BEGIN Text segment
The plurality of approaches remains marked in the multiple names attached to many
roughly similar computational techniques.9
For all the recent philosophical and historical work on models and simulations,
we have no solid taxonomy of the varied forms of reflective simplification, reduction,
and transformations of problem domains so that they become computationally tractable.10
A great deal of the ingenuity of the application of computers to the sciences comes just in
the creative transformation of problem domains conjoined to arguments about the
scientific legitimacy of that transformation. As might be expected, reductions and
simplifications that were initially bitterly contested became standard practice in subfields,
and their contingency was lost. These reductions involved simplifications of data and of
underlying possible models alike; they can also involve transformations in what suffices
as scientific knowledge. We have a highly ramified set of different mixes of
instrumentalism and realism still in need of good taxonomies.
END Text segment
### Problems to work on:
1. In the excerpt on computational simplification, what became of reductions and simplifications that were at first bitterly contested?
2. Condense the paragraph of the excerpt on computational simplification that begins "For all the recent philosophical and historical work" into a short bulleted list that keeps its main facts.
3. Resume the excerpt on computational simplification, picking up right after its final sentence.
The data that follows comes from a separate source unrelated to the excerpt on computational simplification.
BEGIN Data provided
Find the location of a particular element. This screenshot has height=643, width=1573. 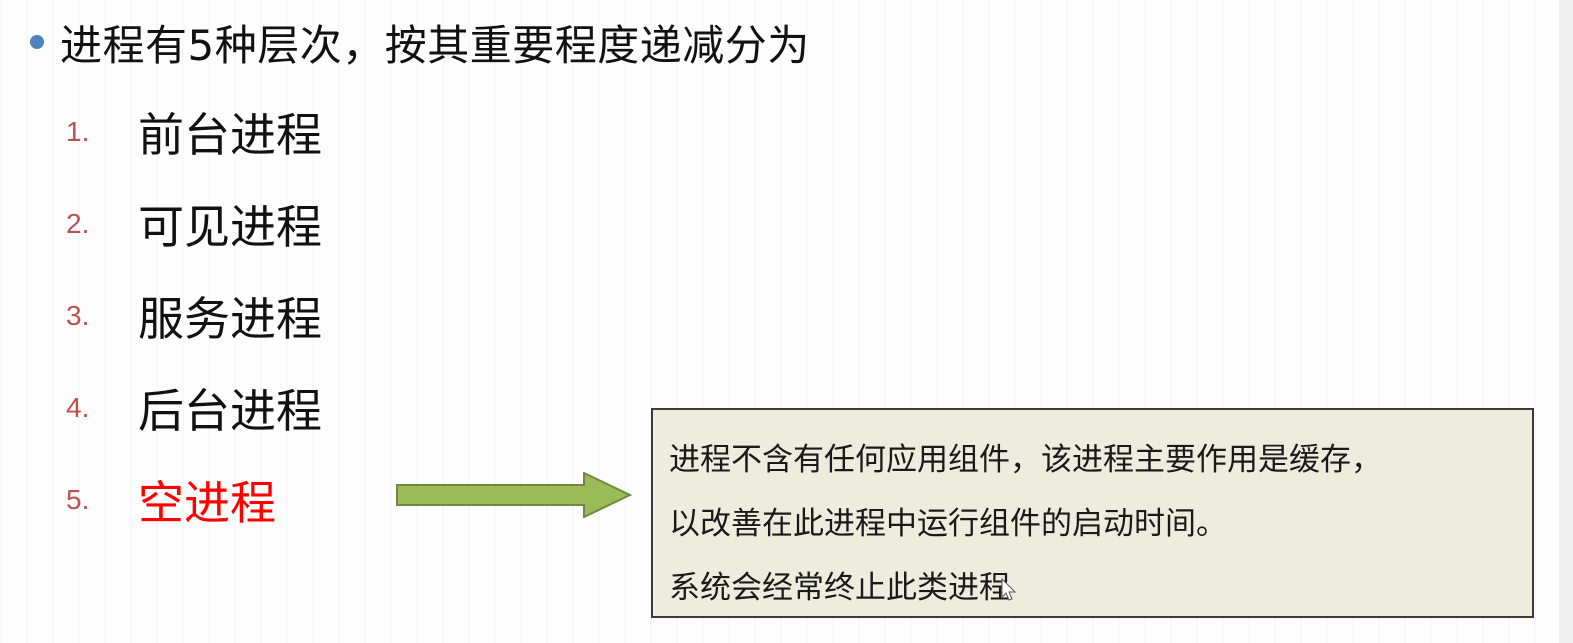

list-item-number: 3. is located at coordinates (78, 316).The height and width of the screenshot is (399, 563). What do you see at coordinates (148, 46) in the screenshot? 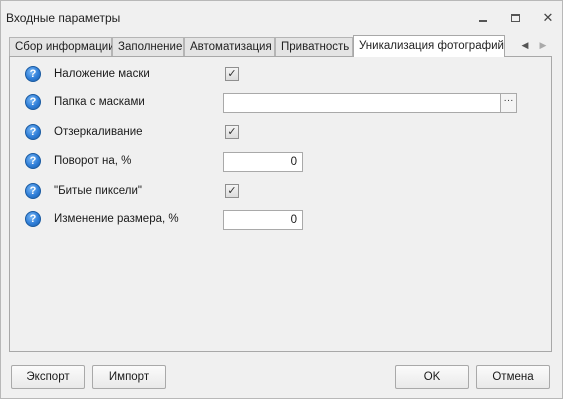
END Data provided
### Exercise answers:
1. They became standard practice in subfields, and their contingency was lost.

2.
- Despite recent philosophical and historical work on models and simulations, there is no solid taxonomy of the ways problem domains are simplified, reduced, and transformed to become computationally tractable.
- Much of the ingenuity in applying computers to the sciences lies in creatively transforming problem domains and arguing for the scientific legitimacy of those transformations.
- Reductions and simplifications that were initially bitterly contested became standard practice in subfields, and their contingency was lost.
- These reductions simplified both data and underlying possible models, and they can also change what counts as scientific knowledge.
- The resulting mixes of instrumentalism and realism still need good taxonomies.

3.
13
In his commanding study of climate science, for example, Paul Edwards describes
the emergence of a new ideal of “reproductionism” within computation of science that
“seeks to stimulate a phenomenon, regardless of scale, using whatever combination of
theory, data, and ‘semi-empirical’ parameters may be required.” In this form of science,
he argues, the “familiar logics of discovery and justification apply only piecemeal. No
single, stable logic can justify the many approximations involved in reproductionist
science” (Edwards 2010, 281). The line between the empirical and the theoretical has
become productively blurred.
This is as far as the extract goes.